L'ambiguïté de l'esprit Mingei d'après Yanagi Sõetsu.
Elle provient de l'esprit Mingei tel qu'il a été défini par l'école de l'illustre maître Sõetzu Yanagi. La philosophie de ce dernier est énoncée en 5 points dont les 3 et 4, postulent que les objets mingei sont vendus à des prix économiques et produits en grande quantité, qu'ils ont une apparence naturelle et saine plutôt que l'élégance affichée de l'art pour l'art, Outre l'aspect subjectif et arbitraire de ces assertions (qu'est-ce qu'une apparence saine?) la pratique les contredit d'une manière flagrante , à commencer par la maison de Sõetzu et son fils Sori proche du designe a fait un siège horriblement cher et particulièrement inconfortable pour notre séant! Beaucoup des objets de Sõetzu dont les magnifiques calligraphies sont visiblement dépourvu de toute fonction autre qu'esthétique et poétique et sont produits en faible quantité.
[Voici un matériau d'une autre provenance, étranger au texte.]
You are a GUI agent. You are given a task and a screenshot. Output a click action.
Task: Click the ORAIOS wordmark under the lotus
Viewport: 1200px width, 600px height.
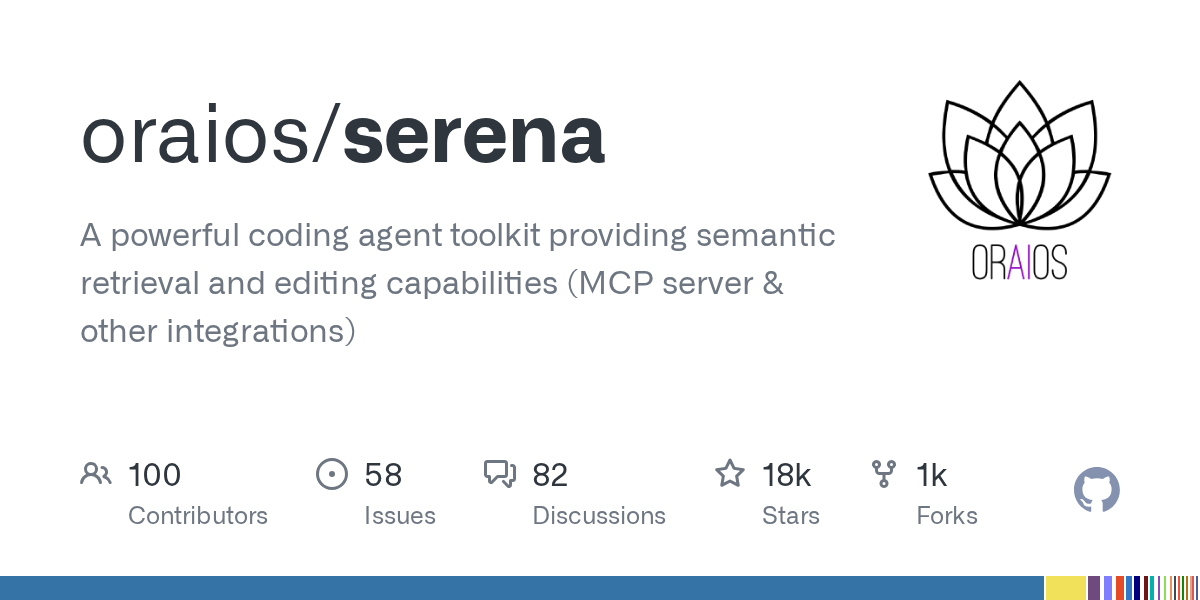[x=1019, y=262]
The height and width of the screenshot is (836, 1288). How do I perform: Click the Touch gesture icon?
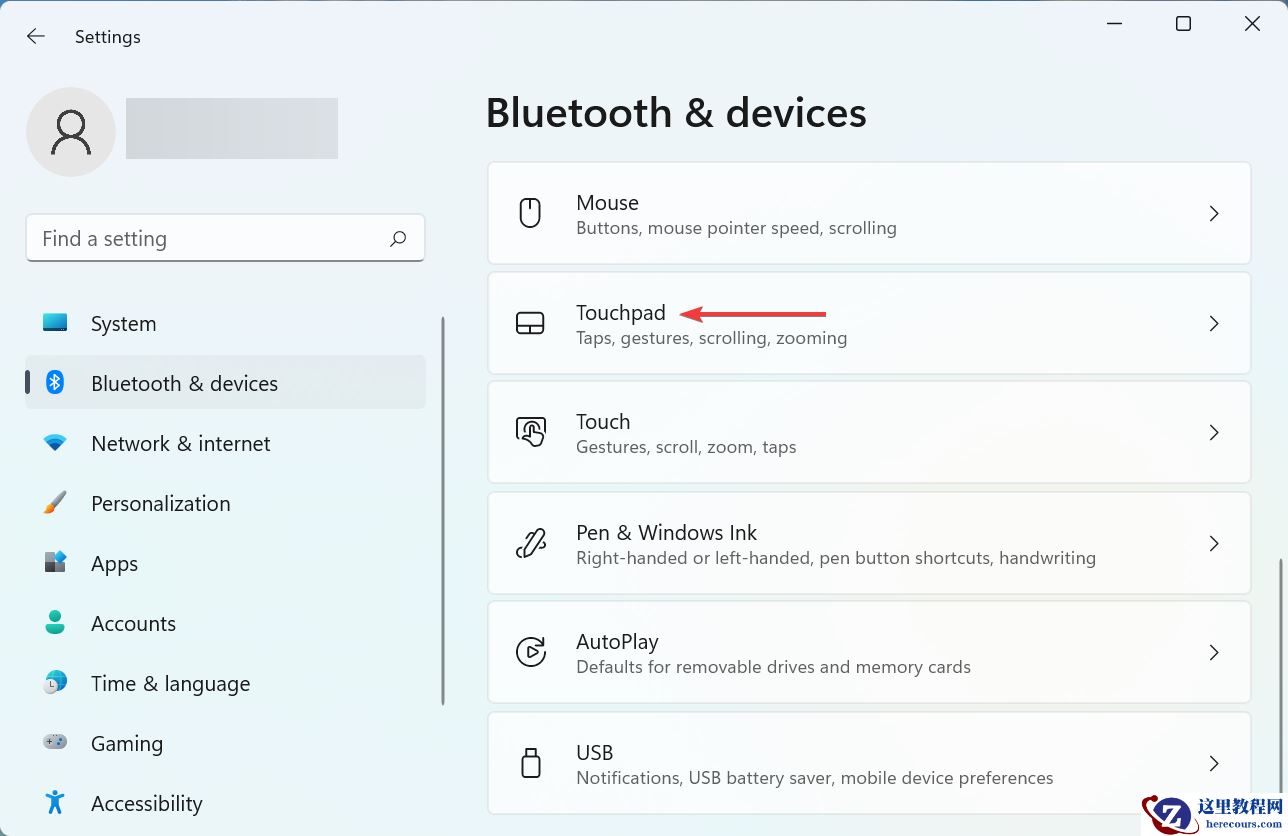(530, 432)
En revanche, le Maître a raison lorsqu'il écrit en 1933 : il doit être modeste mais non de pacotille, bon marché mais non fragile. La malhonnêteté, la perversité, le luxe, voilà ce que les objets Mingei doivent au plus haut point éviter : ce qui est sincère, sûr, simple, telles sont les caractéristiques du mingei. (Cité dans les cahiers de la céramique et du verre, tiré à part du N° 163, Novembre 2008).
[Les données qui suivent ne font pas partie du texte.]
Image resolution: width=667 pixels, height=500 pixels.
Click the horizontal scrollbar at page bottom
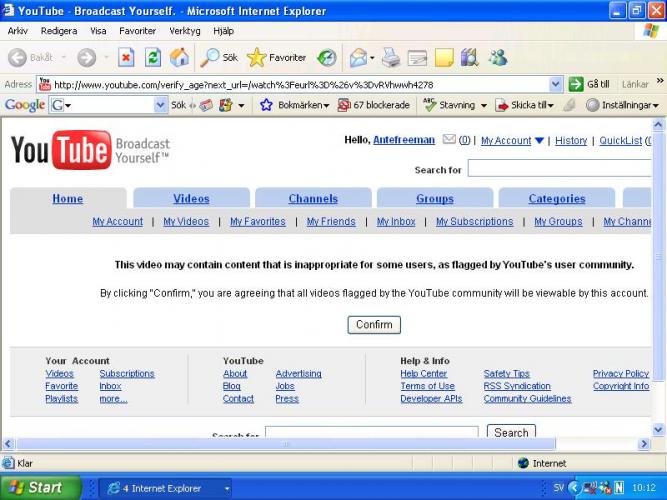click(x=300, y=443)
Là où le bât blesse, c'est l'insistance doctrinale sur l'anonymat, les grandes quantités produites, l'élégance affichée de l'art pour l'art, le bon marché. Ces conditions conviennent à une catégorie de produits : ceux produits industriellement, encore que la modestie ne soit pas toujours de mise (qu'on pense à tel objet de masse dont le prototype (signé et revendiqué par un designer célêbre) est horriblement coûteux. C'est ce qui explique les affinité, et même la consanguinité entre la doctrine de Sori et du design moderne et la collaboration fructueuse entre l'occident chic et épris de nouveauté, et le Japon. A l'exposition Mingei qui s'est tenue à la Maison du Japon, on trouvait des calculettes, de la vaisselle bon marché, des aspirateurs, des appareils de photo, et autres objets usuels soit banaux saoit frisant le gadget. La banalité issue de l'invasion des produits dans les étalages et de la qualité souvent médiocre et non durable. Souvent ces formes vieillissent mal et visent l'effet plutôt que la sincérité. Tant qu'à faire on préfère infiniment les réalisations des maîtres issus du Bauhaus, tels Saarinen, le créateur des tables et des chaises tulipes, ou l'inusable Mies van der Rohe.
Ce parti-pris est particulièrement pervers et anti-humaniste dans la mesure où il nie l'individu et son talent particulier. Son fonctionnalisme obtus l'apparente aux dictatures gauchistes ou hitleriennes ou au réductionnisme américain. Il faut au contraire affirmer avec force ce qu'un coup d'oeil dans la production mingei, que pour un objet donné comme une poterie ou un vêtement de pompier en cuir, tous les objets ne se valent pas, loin de là. Les prix sont calculés en conséquence et il faut une patience infinie bien souvent pour obtenir le haut du panier. Montgomery et moi-même en savons quelque chose.